++++ Available data ++++
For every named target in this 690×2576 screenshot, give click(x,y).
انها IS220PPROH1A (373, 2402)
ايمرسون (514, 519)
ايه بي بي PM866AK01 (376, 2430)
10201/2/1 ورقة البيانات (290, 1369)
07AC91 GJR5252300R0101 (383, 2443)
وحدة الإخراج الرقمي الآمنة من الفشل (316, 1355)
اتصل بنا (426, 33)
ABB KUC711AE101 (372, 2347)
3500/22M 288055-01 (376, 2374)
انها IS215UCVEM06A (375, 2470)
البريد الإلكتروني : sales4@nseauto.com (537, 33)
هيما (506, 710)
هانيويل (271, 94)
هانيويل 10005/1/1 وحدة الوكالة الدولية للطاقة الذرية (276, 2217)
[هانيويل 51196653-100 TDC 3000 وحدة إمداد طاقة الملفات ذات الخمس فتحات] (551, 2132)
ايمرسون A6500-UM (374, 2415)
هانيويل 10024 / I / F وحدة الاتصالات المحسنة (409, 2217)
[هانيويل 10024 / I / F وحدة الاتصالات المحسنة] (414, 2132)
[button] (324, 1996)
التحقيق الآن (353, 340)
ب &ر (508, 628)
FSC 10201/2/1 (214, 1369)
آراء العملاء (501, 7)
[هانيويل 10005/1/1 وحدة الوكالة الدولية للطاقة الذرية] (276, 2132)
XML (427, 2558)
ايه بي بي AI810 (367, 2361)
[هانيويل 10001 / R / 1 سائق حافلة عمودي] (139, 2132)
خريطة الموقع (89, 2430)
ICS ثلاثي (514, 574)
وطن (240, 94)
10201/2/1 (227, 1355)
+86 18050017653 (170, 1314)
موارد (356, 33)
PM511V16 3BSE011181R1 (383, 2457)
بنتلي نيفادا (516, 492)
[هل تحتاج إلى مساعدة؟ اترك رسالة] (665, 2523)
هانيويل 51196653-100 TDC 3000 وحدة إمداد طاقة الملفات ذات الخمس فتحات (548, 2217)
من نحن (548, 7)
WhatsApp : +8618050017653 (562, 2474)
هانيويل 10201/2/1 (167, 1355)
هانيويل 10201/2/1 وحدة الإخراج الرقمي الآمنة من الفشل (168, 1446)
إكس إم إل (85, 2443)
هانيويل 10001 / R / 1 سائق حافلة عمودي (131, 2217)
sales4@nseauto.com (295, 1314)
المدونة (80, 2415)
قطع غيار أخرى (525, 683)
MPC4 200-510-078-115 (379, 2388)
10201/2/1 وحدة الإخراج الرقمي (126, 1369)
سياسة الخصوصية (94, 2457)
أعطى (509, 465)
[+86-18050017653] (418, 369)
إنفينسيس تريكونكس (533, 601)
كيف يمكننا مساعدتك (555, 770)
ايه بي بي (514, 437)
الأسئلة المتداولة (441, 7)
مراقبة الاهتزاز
++++
++++ Available data ++++
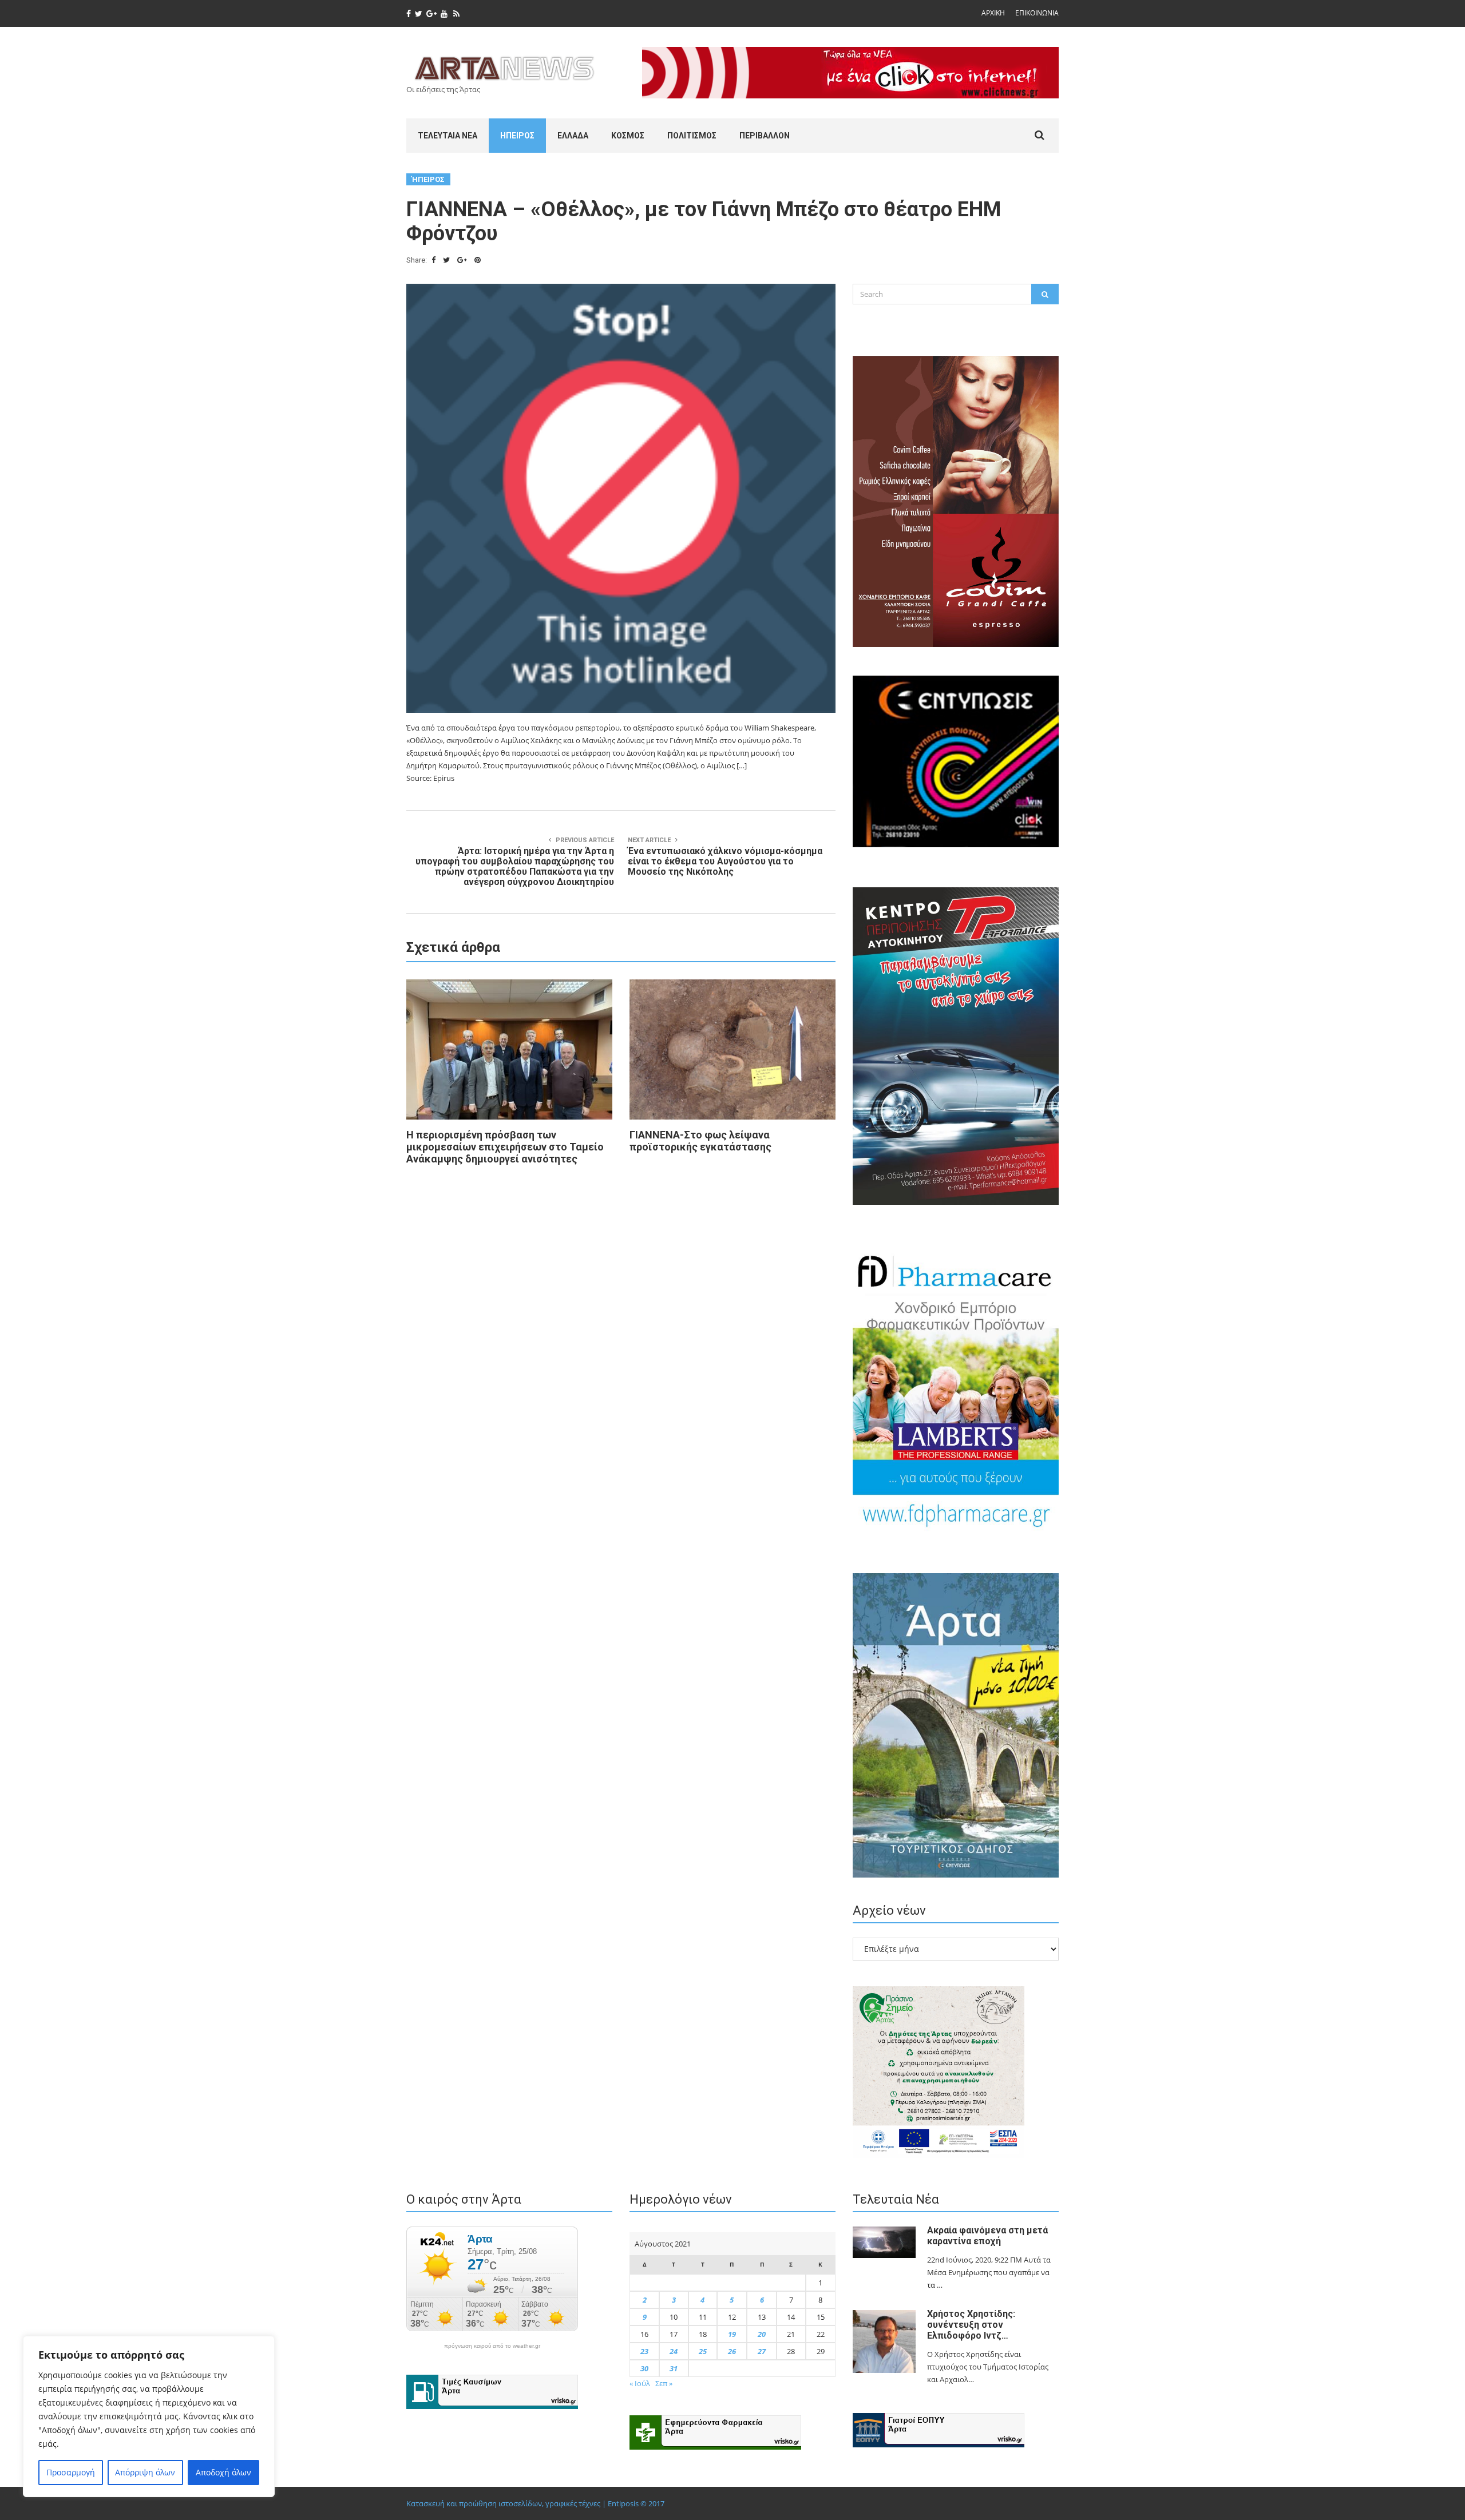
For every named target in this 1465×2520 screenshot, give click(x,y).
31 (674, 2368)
++++
Exercise details
Once you find the line with "إكس إم إل (85, 2443)" in the entries above, output it and each line after it up to and including the line with "مراقبة الاهتزاز", and nothing else.

Solution to the exercise
إكس إم إل (85, 2443)
هانيويل 10001 / R / 1 سائق حافلة عمودي (131, 2217)
sales4@nseauto.com (295, 1314)
المدونة (80, 2415)
قطع غيار أخرى (525, 683)
MPC4 200-510-078-115 (379, 2388)
10201/2/1 وحدة الإخراج الرقمي (126, 1369)
سياسة الخصوصية (94, 2457)
أعطى (509, 465)
[+86-18050017653] (418, 369)
إنفينسيس تريكونكس (533, 601)
كيف يمكننا مساعدتك (555, 770)
ايه بي بي (514, 437)
الأسئلة المتداولة (441, 7)
مراقبة الاهتزاز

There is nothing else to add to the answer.